BEGIN Supplied material

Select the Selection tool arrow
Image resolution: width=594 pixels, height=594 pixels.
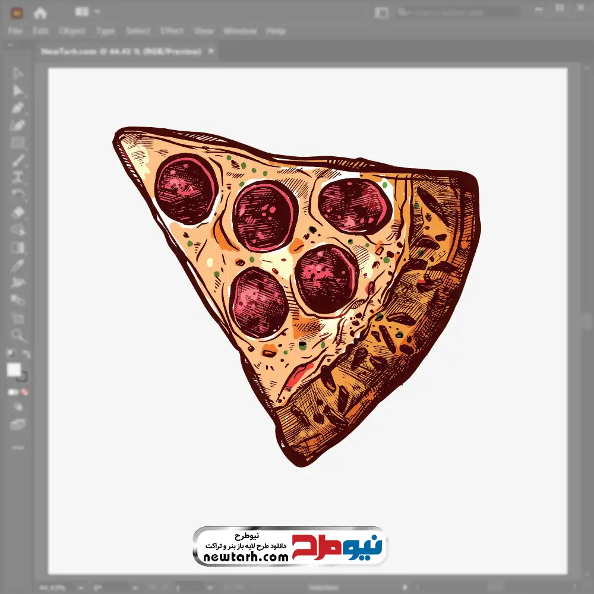(x=18, y=74)
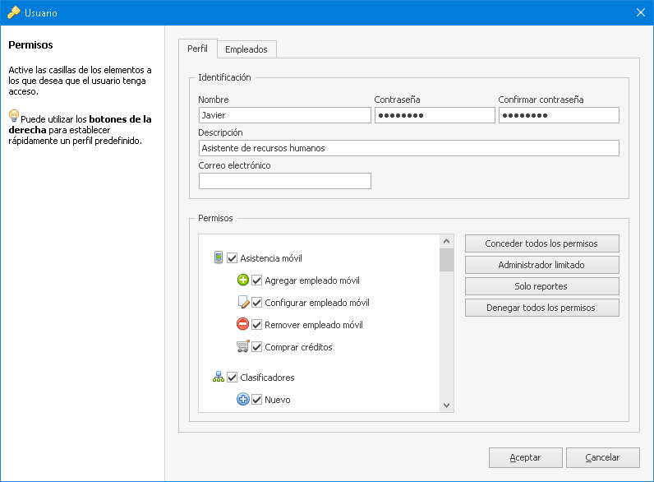654x482 pixels.
Task: Click the Asistencia móvil phone icon
Action: [219, 257]
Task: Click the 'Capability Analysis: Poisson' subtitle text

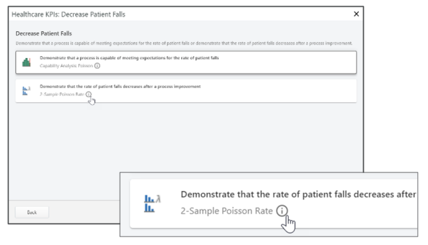Action: (x=66, y=66)
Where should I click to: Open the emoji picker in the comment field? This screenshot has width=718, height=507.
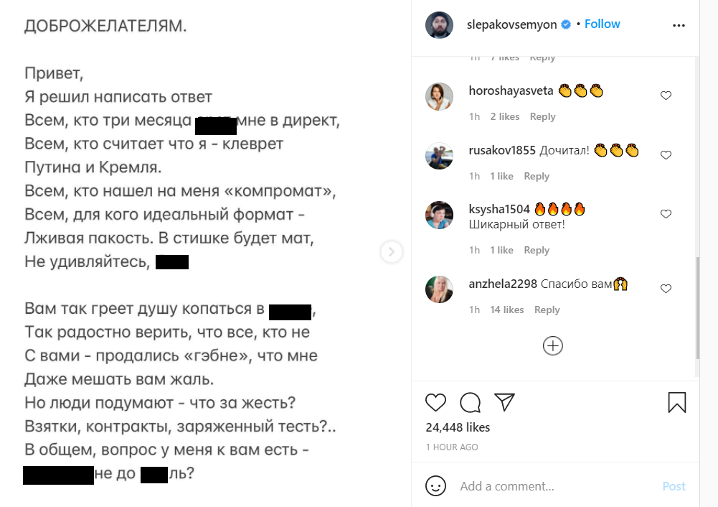[x=435, y=486]
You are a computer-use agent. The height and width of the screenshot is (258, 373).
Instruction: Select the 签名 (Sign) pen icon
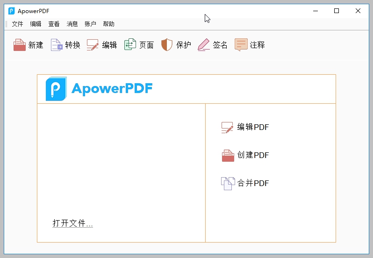point(204,45)
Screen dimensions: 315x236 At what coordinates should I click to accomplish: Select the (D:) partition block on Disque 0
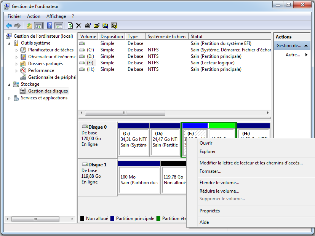165,141
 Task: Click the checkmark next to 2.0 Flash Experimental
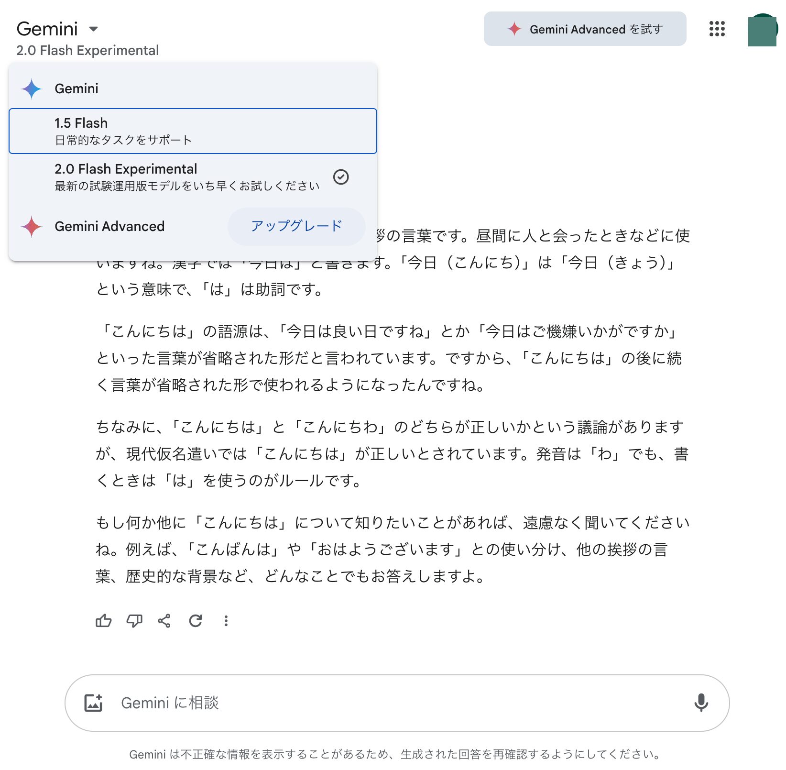[340, 177]
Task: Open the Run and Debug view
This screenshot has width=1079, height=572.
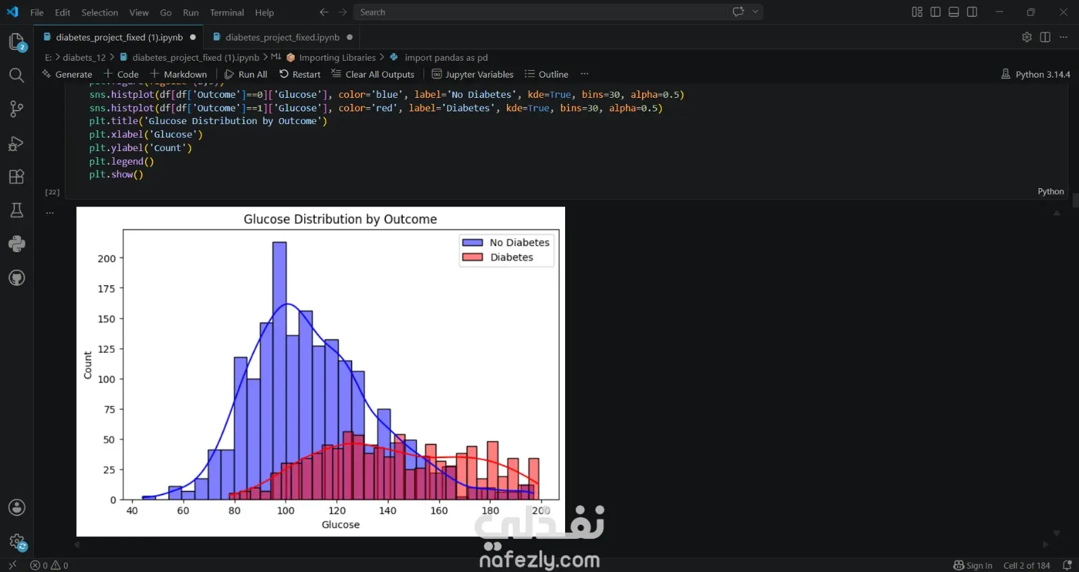Action: tap(16, 143)
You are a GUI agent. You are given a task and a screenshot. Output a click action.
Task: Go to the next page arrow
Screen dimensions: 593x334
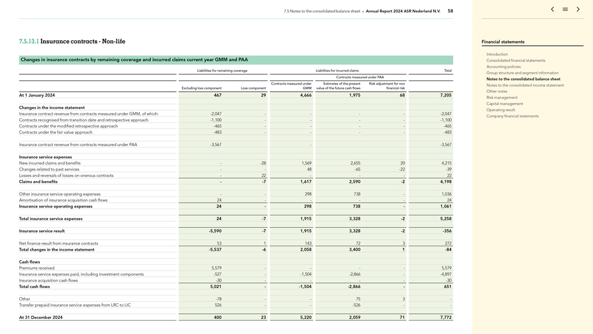tap(578, 10)
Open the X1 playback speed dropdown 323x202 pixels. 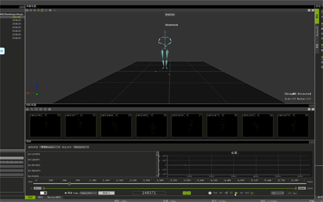click(277, 193)
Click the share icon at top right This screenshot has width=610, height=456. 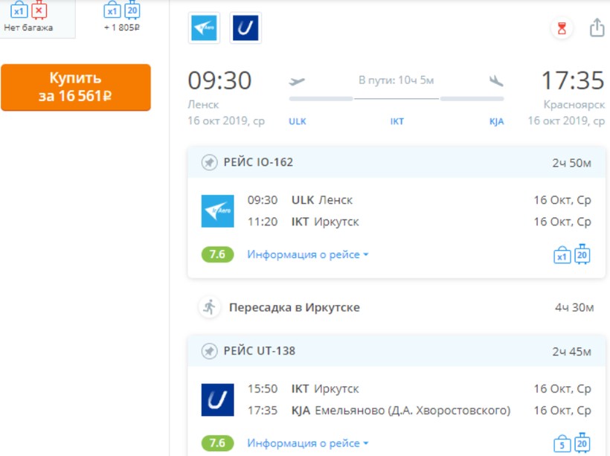[x=597, y=28]
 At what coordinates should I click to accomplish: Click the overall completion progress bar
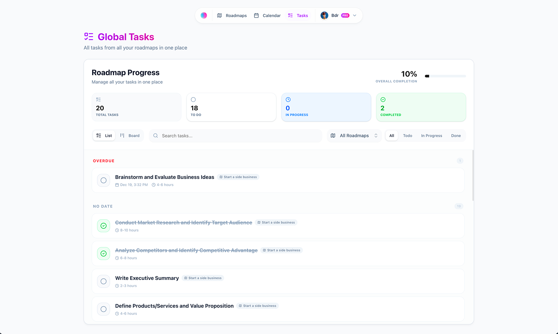coord(445,76)
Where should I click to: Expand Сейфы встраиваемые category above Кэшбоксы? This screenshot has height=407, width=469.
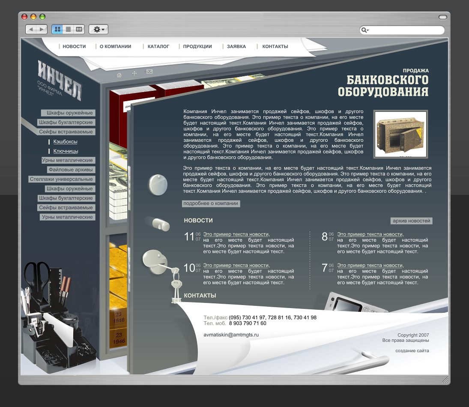[66, 132]
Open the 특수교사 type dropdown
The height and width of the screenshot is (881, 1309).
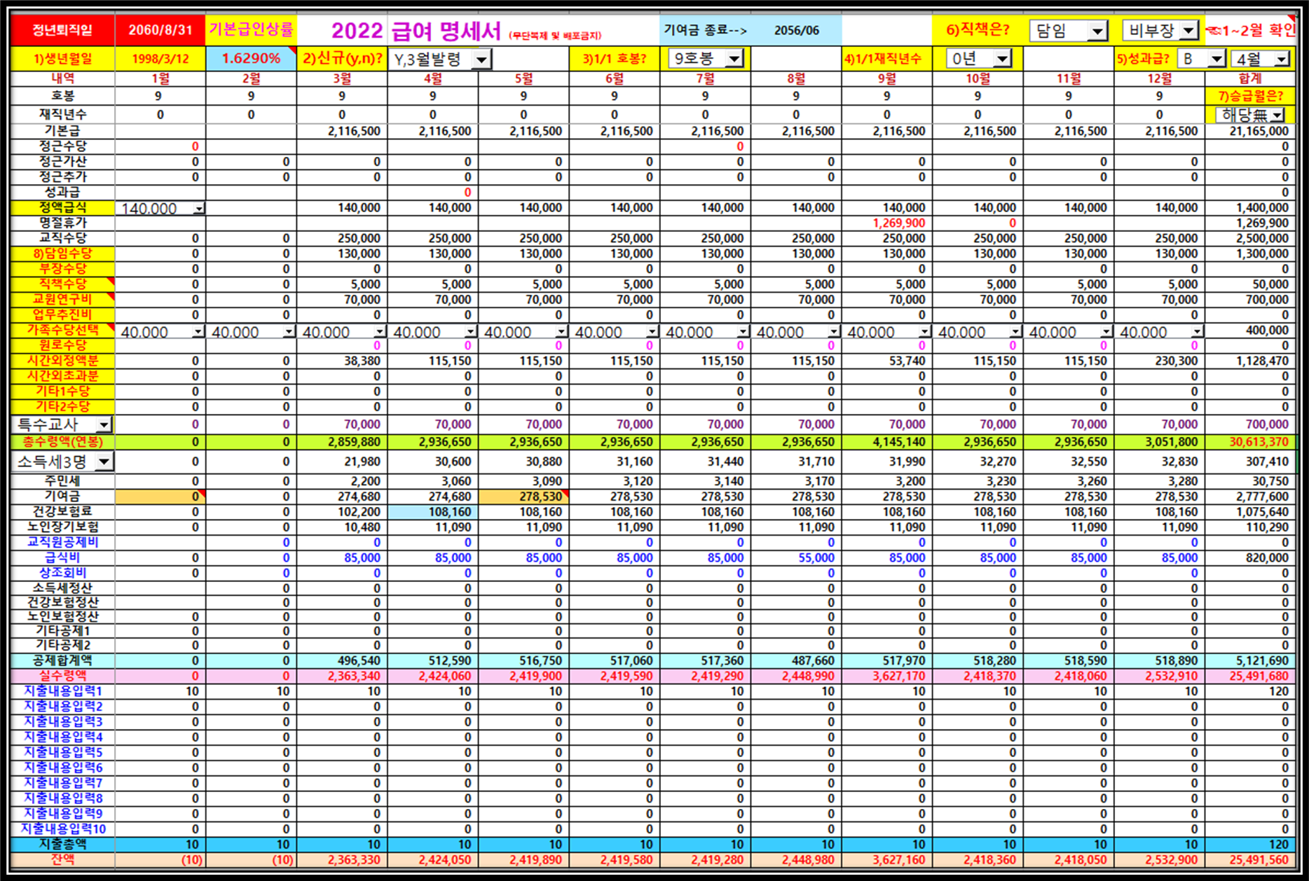104,424
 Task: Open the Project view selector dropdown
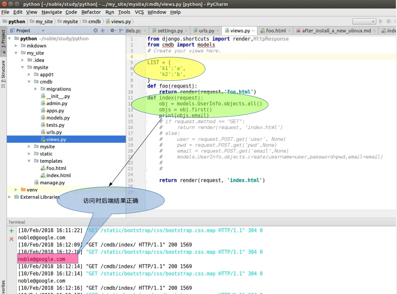(43, 31)
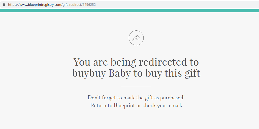Screen dimensions: 259x129
Task: Click the word 'Blueprint' in the last line
Action: coord(124,105)
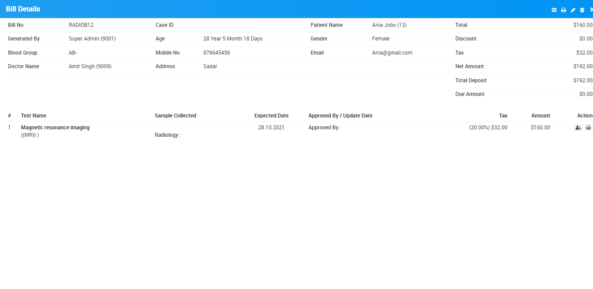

END Supplied material

Identify every line of the items above that contains the string "accomplish", treating uppercase and lowercase as distinct, and copy each of those lines in full.

Result for this exercise:
Screen dimensions: 315x236 At what coordinates should I click to accomplish: Select the (D:) partition block on Disque 0
 At what coordinates should I click to accomplish: Click the overall completion progress bar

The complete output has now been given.